(Word and element location listing)
####################

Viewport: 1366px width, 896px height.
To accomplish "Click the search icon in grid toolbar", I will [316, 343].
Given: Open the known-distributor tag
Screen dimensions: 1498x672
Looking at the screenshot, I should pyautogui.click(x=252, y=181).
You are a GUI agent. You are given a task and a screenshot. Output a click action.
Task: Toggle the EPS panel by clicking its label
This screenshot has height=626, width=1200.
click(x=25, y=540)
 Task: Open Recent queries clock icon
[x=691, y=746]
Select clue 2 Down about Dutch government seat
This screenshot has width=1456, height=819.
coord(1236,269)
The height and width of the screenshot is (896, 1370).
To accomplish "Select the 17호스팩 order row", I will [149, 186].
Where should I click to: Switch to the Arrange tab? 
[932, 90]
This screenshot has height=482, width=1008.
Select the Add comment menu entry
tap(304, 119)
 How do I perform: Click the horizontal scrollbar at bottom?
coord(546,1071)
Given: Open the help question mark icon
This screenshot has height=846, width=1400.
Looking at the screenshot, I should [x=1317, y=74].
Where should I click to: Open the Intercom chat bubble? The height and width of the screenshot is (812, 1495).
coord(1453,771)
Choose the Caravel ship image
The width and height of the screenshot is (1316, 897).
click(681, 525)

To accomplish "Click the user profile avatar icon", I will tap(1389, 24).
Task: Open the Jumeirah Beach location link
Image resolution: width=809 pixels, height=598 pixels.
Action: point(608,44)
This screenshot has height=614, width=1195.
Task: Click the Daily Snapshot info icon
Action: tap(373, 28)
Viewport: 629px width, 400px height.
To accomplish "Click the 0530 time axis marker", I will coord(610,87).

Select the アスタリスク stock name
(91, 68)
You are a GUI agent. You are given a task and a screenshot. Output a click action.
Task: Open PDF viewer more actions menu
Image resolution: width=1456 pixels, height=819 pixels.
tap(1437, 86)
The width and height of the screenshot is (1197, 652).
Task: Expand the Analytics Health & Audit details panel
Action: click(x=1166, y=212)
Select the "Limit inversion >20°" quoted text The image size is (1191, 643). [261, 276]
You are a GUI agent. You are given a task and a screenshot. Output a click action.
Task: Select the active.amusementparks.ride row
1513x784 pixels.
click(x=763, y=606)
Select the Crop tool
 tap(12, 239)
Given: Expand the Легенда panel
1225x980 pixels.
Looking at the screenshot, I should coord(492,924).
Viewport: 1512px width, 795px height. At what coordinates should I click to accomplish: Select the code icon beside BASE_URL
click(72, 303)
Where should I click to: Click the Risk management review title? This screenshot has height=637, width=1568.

####################

**TASK DETAILS**.
Rewrite the listing above, putting "screen agent" wherever "GUI agent" appears and keeping every other line unchanged.

**SOLUTION FOR THIS TASK**.
Viewport: 1366px width, 896px height.
To accomplish "Click the search icon in grid toolbar", I will [316, 343].
Given: Open the known-distributor tag
Screen dimensions: 1498x672
Looking at the screenshot, I should pyautogui.click(x=252, y=181).
You are a screen agent. You are given a task and a screenshot. Output a click action.
Task: Toggle the EPS panel by clicking its label
This screenshot has height=626, width=1200.
click(x=25, y=540)
 Task: Open Recent queries clock icon
[x=691, y=746]
Select clue 2 Down about Dutch government seat
This screenshot has width=1456, height=819.
coord(1236,269)
The height and width of the screenshot is (896, 1370).
To accomplish "Select the 17호스팩 order row", I will [149, 186].
Where should I click to: Switch to the Arrange tab? 
[932, 90]
This screenshot has height=482, width=1008.
Select the Add comment menu entry
tap(304, 119)
 How do I perform: Click the horizontal scrollbar at bottom?
coord(546,1071)
Given: Open the help question mark icon
This screenshot has height=846, width=1400.
Looking at the screenshot, I should [x=1317, y=74].
Where should I click to: Open the Intercom chat bubble? The height and width of the screenshot is (812, 1495).
coord(1453,771)
Choose the Caravel ship image
The width and height of the screenshot is (1316, 897).
click(681, 525)

To accomplish "Click the user profile avatar icon", I will tap(1389, 24).
Task: Open the Jumeirah Beach location link
Image resolution: width=809 pixels, height=598 pixels.
Action: point(608,44)
This screenshot has height=614, width=1195.
Task: Click the Daily Snapshot info icon
Action: tap(373, 28)
Viewport: 629px width, 400px height.
To accomplish "Click the 0530 time axis marker", I will coord(610,87).

Select the アスタリスク stock name
(91, 68)
You are a screen agent. You are given a task and a screenshot. Output a click action.
Task: Open PDF viewer more actions menu
Image resolution: width=1456 pixels, height=819 pixels.
tap(1437, 86)
The width and height of the screenshot is (1197, 652).
Task: Expand the Analytics Health & Audit details panel
Action: click(x=1166, y=212)
Select the "Limit inversion >20°" quoted text The image size is (1191, 643). [261, 276]
You are a screen agent. You are given a task and a screenshot. Output a click action.
Task: Select the active.amusementparks.ride row
1513x784 pixels.
click(x=763, y=606)
Select the Crop tool
 tap(12, 239)
Given: Expand the Легенда panel
1225x980 pixels.
Looking at the screenshot, I should coord(492,924).
Viewport: 1512px width, 795px height. At what coordinates should I click to accomplish: Select the code icon beside BASE_URL
click(72, 303)
Where should I click to: Click the Risk management review title? This screenshot has height=637, width=1568.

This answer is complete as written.